Early on last year doctors didn't know what to make of it when people complained about strange ailments - extreme fatigue, joint inflammation, brain fog, chest tightness, dizziness, shortness of breath to name just a few, that had suddenly descended on them. Some people remembered having flu-like symptoms a short while before, but because they weren't hospitalised or possibly even confined to their beds, they assumed it couldn't be Covid - and if they did wonder if it might be (perhaps a mild case) they were finding they couldn't get tested, anyway, as the tests were, understandably, reserved for front-line workers. I know because I tried.
Talking to my GP about the debilitating pains in my shoulders, elbows, wrists, hands and fingers - the inflammation in my right ankle, the memory / concentration difficulties and the fatigue that was disrupting my life on a daily basis, was met with the usual diligence and blood tests. When these showed nothing out of the ordinary, more tests followed.

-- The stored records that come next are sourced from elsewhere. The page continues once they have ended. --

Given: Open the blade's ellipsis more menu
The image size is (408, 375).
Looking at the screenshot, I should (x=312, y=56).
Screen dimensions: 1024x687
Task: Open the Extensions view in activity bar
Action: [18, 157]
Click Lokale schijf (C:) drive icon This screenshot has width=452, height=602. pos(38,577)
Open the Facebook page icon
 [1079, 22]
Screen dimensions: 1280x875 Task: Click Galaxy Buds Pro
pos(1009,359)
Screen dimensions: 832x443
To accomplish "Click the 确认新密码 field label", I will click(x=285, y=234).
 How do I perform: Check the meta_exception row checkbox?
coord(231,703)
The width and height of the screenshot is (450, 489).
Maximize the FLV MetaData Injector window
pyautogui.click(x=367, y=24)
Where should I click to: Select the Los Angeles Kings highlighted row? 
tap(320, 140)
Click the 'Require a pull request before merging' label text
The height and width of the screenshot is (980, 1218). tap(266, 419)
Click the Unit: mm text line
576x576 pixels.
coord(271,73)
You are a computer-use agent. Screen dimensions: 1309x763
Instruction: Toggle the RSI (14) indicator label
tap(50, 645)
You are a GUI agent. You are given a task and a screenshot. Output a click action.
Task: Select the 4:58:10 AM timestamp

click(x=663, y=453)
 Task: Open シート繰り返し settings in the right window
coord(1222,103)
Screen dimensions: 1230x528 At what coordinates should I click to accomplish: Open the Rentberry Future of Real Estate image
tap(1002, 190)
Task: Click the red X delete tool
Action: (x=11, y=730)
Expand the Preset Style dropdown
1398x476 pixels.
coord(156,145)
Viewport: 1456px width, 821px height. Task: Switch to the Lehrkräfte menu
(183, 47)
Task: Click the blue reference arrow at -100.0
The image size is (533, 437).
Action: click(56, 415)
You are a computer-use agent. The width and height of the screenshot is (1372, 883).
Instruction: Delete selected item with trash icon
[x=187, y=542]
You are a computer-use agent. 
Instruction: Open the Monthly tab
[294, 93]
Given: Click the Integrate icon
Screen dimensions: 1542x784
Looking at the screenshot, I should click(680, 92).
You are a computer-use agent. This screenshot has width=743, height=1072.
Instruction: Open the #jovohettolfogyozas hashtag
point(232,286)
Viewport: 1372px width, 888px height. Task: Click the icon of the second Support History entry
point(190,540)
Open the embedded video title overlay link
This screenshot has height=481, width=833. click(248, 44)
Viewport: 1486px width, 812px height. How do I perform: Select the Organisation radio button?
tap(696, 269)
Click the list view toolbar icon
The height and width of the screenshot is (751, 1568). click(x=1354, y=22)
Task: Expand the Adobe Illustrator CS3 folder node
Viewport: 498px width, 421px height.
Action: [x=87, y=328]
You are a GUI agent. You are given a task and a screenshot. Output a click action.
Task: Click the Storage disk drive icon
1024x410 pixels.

The markers in my blood were normal - so what was happening to my body? Was it my cancer causing these pains and the tiredness? I'd had fatigue before with the hormone and radiation therapy for prostate cancer, but nothing like this.
Weeks passed and the fatigue and upper-body joint pains were still with me - the inflammation and pain in my right ankle, too, all of which meant no gym visits and I now needed a walking stick to get around.
Then, slowly, a condition called Long Covid began to gain ground in the media and I found people were suffering many of the symptoms that I was experiencing - people who had had covid in many different forms of seriousness from four or five days of feeling 'unwell' to those hospitalised.